Number of Seeds 50 seeds
Spacing in Row 4 inches
Spacing Between Rows 36 inches
Planting Depth 1 inch
Days to Germination 3-7 days
Days to Maturity 80 days
Height at Maturity 72 inches
Width at Maturity 6 inches
Direct sow once soil has warmed and there is no chance of frost. Provide sturdy support: noodle beans grow vigorously and climb tall (8 ft. or more). After plants flower, watch closely: they swell quickly and should be harvested when pencil thin. Keep harvesting to increase pod production. Makes a superior fried or blackened bean, but can be disappointing as a steamed bean. When fried, they crinkle and become amazingly succulent. Very frost sensitive: best planted 100+ days before first fall frost.

Art by Ann Marie Gillett. Ann Marie has worked in a variety of ways throughout her career. Fabric design, illustration for children’s publications, gourd vessels, and printmaking have been areas of interest while simultaneously teaching art to pupils who have ranged from pre-school level to graduate studies. She currently teaches at the Wheeler School in Providence, Rhode Island while also working in her studio, which overlooks 12 acres of woods and fields. Her grown daughters are Lily and Jasmine and she has a new granddaughter, Ivy. As you might surmise, her affinity for growing things inspires more than her artwork!

From the Artist: "One often hears about “process” being important to an artist.

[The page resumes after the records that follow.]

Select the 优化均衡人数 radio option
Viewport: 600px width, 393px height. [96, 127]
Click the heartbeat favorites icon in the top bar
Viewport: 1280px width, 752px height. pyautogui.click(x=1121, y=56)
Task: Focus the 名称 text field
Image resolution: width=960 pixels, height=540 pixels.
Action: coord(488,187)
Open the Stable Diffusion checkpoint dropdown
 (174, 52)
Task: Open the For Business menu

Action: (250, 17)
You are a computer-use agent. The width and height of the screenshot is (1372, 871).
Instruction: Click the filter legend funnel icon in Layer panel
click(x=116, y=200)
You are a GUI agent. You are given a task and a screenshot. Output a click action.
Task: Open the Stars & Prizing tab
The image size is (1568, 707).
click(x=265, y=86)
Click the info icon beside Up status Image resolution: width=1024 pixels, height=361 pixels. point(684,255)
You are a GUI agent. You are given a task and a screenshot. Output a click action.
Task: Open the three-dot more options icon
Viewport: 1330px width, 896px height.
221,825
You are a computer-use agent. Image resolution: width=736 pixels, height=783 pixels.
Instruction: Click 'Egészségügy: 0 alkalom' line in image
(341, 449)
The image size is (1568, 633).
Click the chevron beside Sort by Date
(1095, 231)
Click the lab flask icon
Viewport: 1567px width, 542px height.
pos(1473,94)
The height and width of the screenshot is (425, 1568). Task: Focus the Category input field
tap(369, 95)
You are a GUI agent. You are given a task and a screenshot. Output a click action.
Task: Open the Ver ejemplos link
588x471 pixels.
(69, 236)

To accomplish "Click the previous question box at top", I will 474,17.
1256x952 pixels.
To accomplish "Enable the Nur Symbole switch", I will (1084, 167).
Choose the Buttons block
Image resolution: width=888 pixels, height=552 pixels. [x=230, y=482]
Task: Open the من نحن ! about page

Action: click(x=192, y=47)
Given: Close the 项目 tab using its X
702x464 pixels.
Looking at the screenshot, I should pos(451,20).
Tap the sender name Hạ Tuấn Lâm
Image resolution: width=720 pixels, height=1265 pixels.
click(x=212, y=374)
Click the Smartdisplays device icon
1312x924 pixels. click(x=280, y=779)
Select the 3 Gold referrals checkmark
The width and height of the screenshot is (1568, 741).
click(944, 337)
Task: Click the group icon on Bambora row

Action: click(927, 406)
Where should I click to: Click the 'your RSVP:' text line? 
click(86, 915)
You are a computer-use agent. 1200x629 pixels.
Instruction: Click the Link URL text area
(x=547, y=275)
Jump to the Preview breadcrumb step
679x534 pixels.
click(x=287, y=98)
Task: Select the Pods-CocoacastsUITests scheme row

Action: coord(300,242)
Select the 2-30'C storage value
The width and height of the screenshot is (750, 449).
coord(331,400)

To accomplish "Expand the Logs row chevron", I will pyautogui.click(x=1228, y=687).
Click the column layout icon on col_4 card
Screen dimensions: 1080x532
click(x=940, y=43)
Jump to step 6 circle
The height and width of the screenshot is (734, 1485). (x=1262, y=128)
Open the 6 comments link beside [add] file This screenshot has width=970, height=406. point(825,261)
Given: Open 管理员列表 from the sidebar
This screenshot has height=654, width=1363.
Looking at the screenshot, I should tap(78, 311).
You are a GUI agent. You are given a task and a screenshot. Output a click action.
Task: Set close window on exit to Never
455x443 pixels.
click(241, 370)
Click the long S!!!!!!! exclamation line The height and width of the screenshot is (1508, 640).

The journey from idea to a completed work has a trajectory that can sometimes be direct, but often takes detours. Flexibility in how you react to your work is necessary and compels creativity to guide your path. Anyone involved with growing something-- whether a houseplant, vegetable garden, or on a large agricultural scale, knows that unexpected things arise and that you must react and adapt to circumstances while what you tend grows to fruition. That connection between growing something organic and developing a piece of art seems natural to me and is why making art and gardening have always been a part of my life. For the past several years I have been making collage images using artist tape that is painted with gradations of color, patterns and other variations. These strips of tape become the palette from which I make my work. Red noodle beans were the variety chosen for me to illustrate. This selection is a plant that climbs upward while sending down long pods, a push-pull concept I recently used for my work “Gravity’s Garden.” One of the pleasures I find in gardening is watching a germinated seed initially reach for the sun, and then in the plant’s waning days, fall back to return to its beginning in the soil. I collaged this bean climbing a trellis while sending down long graceful pods hoping to capture the grace of these opposing forces."